### TASK INSTRUCTIONS
Across the data below, how many lines hold "right"? Answer with that number and nothing else.

### DATA FOR ANALYSIS

==================================================

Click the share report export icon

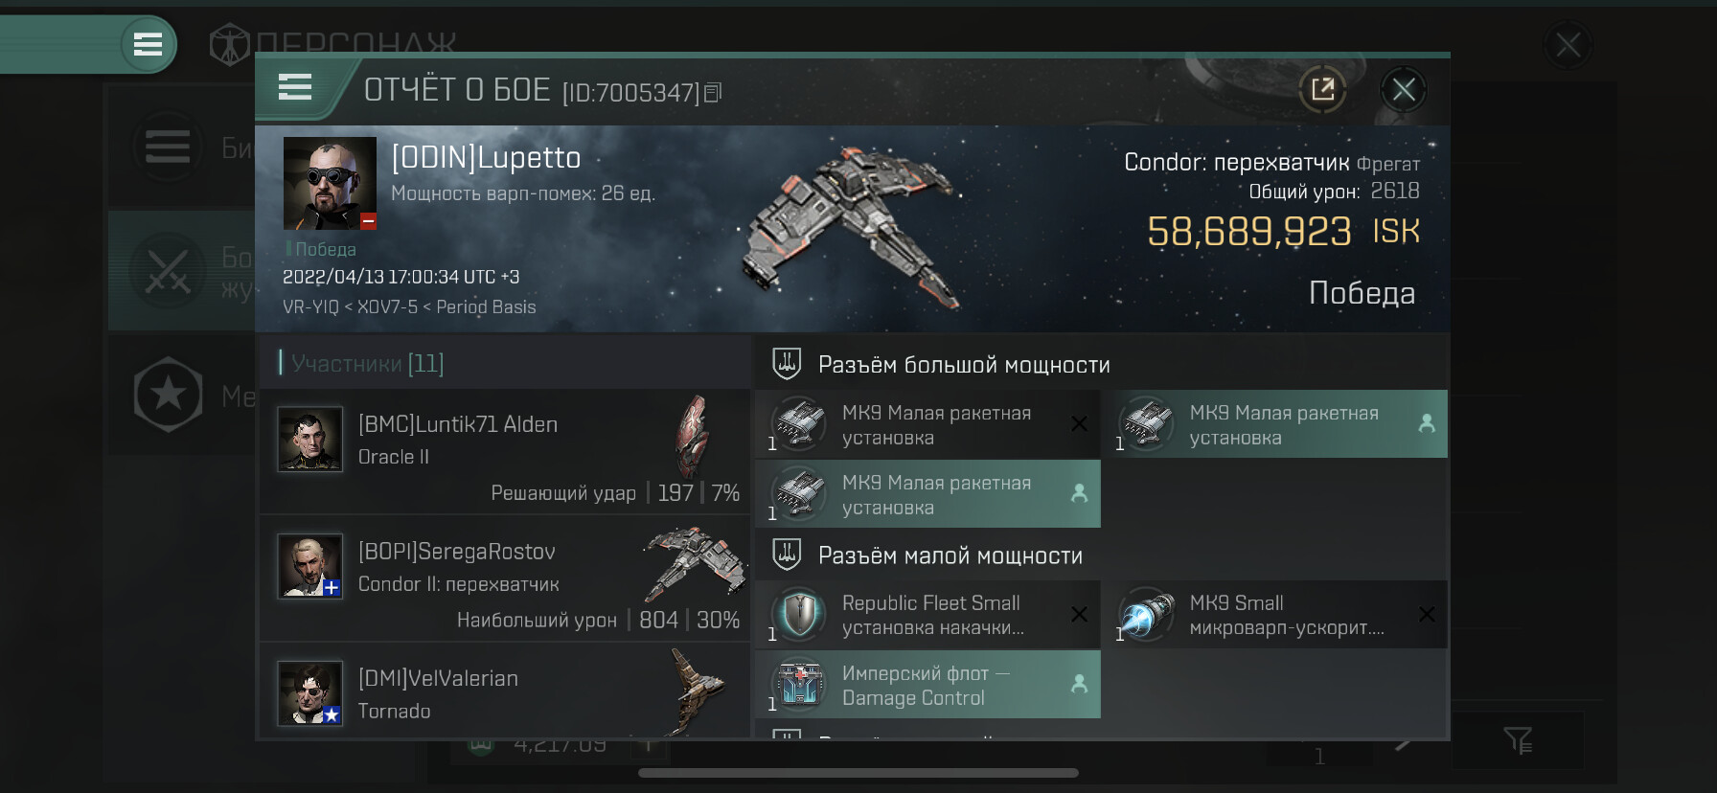(x=1322, y=90)
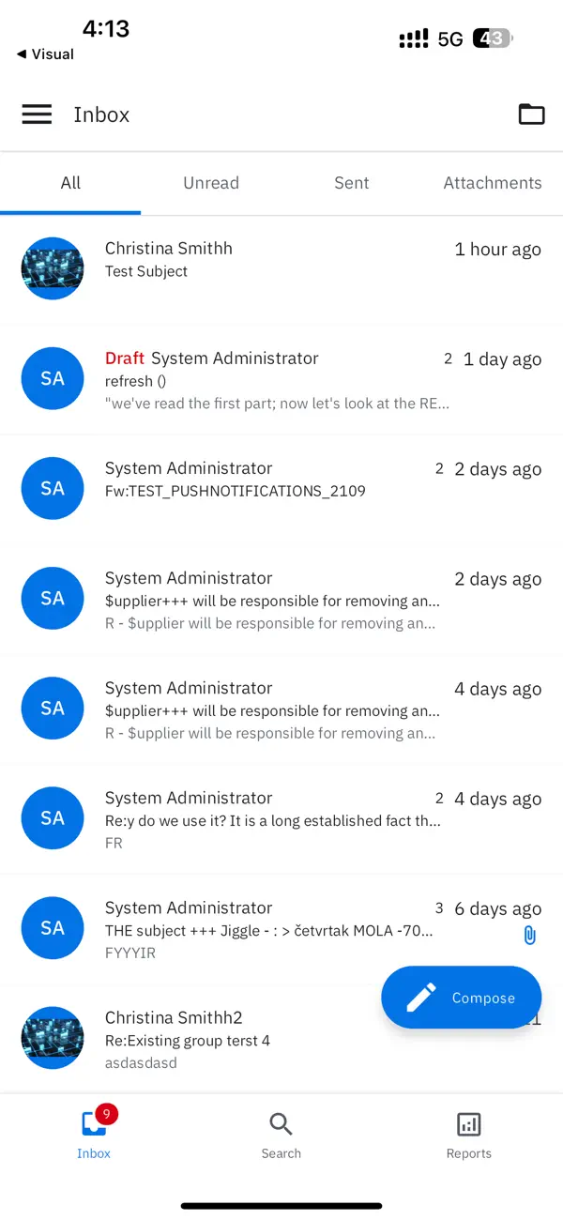The image size is (563, 1220).
Task: Select the Sent tab
Action: pyautogui.click(x=351, y=182)
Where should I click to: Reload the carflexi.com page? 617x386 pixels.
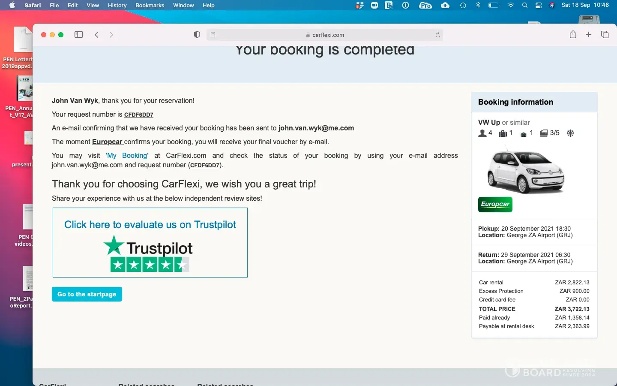click(437, 35)
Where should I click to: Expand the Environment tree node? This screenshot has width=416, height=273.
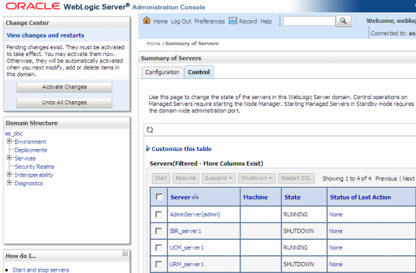[x=9, y=141]
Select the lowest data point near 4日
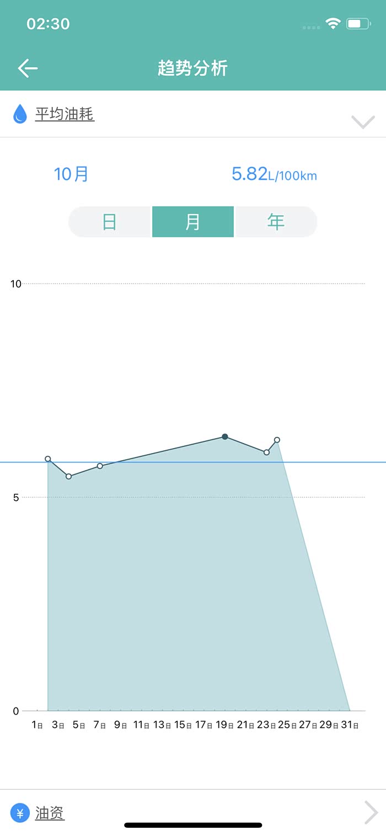This screenshot has height=836, width=386. [68, 476]
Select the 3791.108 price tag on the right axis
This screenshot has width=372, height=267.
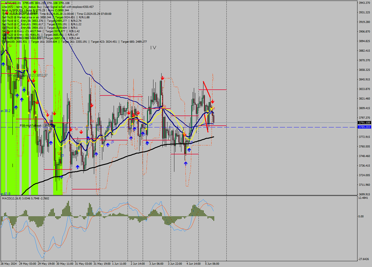pos(364,123)
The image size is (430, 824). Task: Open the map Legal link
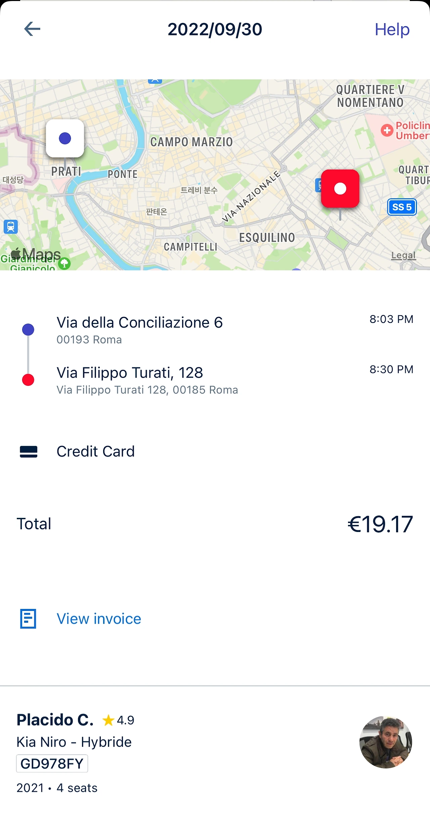pyautogui.click(x=403, y=255)
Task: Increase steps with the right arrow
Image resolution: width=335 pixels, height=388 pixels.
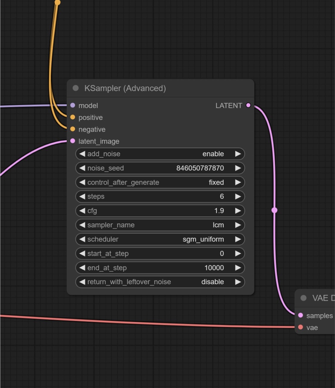Action: (x=238, y=197)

==================================================

### SOLUTION TO THIS TASK
2